▼

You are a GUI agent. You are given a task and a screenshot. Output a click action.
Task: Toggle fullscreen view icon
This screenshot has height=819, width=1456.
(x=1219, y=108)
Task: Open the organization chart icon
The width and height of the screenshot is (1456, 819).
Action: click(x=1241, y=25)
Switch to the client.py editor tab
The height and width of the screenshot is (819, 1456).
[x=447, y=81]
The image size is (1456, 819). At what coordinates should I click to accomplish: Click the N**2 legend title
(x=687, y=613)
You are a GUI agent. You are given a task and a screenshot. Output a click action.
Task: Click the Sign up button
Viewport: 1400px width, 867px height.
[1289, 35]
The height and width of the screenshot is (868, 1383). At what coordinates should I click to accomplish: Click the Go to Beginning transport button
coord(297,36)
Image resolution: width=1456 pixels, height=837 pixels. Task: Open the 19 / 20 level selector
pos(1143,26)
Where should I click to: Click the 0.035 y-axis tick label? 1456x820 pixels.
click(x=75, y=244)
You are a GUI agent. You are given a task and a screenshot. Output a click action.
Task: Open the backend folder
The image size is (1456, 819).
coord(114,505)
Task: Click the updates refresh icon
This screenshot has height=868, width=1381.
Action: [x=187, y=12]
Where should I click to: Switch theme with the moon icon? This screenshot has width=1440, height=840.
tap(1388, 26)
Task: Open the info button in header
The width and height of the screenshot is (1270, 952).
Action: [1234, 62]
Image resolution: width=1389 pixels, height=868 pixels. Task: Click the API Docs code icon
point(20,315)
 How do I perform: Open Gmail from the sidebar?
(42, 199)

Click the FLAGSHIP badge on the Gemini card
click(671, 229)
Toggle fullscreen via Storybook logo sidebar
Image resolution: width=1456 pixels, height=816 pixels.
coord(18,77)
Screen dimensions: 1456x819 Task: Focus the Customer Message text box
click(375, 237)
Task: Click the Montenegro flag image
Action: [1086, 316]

▲

__REQUIRED ACTION__
Every line of the listing must be written out again exactly.

__FINISHED EXERCISE__
You are a GUI agent. You are given a task and a screenshot. Output a click action.
Task: Toggle fullscreen view icon
This screenshot has height=819, width=1456.
(x=1219, y=108)
Task: Open the organization chart icon
The width and height of the screenshot is (1456, 819).
Action: click(x=1241, y=25)
Switch to the client.py editor tab
The height and width of the screenshot is (819, 1456).
[x=447, y=81]
The image size is (1456, 819). At what coordinates should I click to accomplish: Click the N**2 legend title
(x=687, y=613)
You are a GUI agent. You are given a task and a screenshot. Output a click action.
Task: Click the Sign up button
Viewport: 1400px width, 867px height.
[1289, 35]
The height and width of the screenshot is (868, 1383). At what coordinates should I click to accomplish: Click the Go to Beginning transport button
coord(297,36)
Image resolution: width=1456 pixels, height=837 pixels. Task: Open the 19 / 20 level selector
pos(1143,26)
Where should I click to: Click the 0.035 y-axis tick label? 1456x820 pixels.
click(x=75, y=244)
You are a GUI agent. You are given a task and a screenshot. Output a click action.
Task: Open the backend folder
The image size is (1456, 819).
coord(114,505)
Task: Click the updates refresh icon
This screenshot has height=868, width=1381.
Action: [x=187, y=12]
Where should I click to: Switch theme with the moon icon? This screenshot has width=1440, height=840.
tap(1388, 26)
Task: Open the info button in header
The width and height of the screenshot is (1270, 952).
Action: [1234, 62]
Image resolution: width=1389 pixels, height=868 pixels. Task: Click the API Docs code icon
point(20,315)
 How do I perform: Open Gmail from the sidebar?
(42, 199)

Click the FLAGSHIP badge on the Gemini card
click(671, 229)
Toggle fullscreen via Storybook logo sidebar
Image resolution: width=1456 pixels, height=816 pixels.
coord(18,77)
Screen dimensions: 1456x819 Task: Focus the Customer Message text box
click(375, 237)
Task: Click the Montenegro flag image
Action: [1086, 316]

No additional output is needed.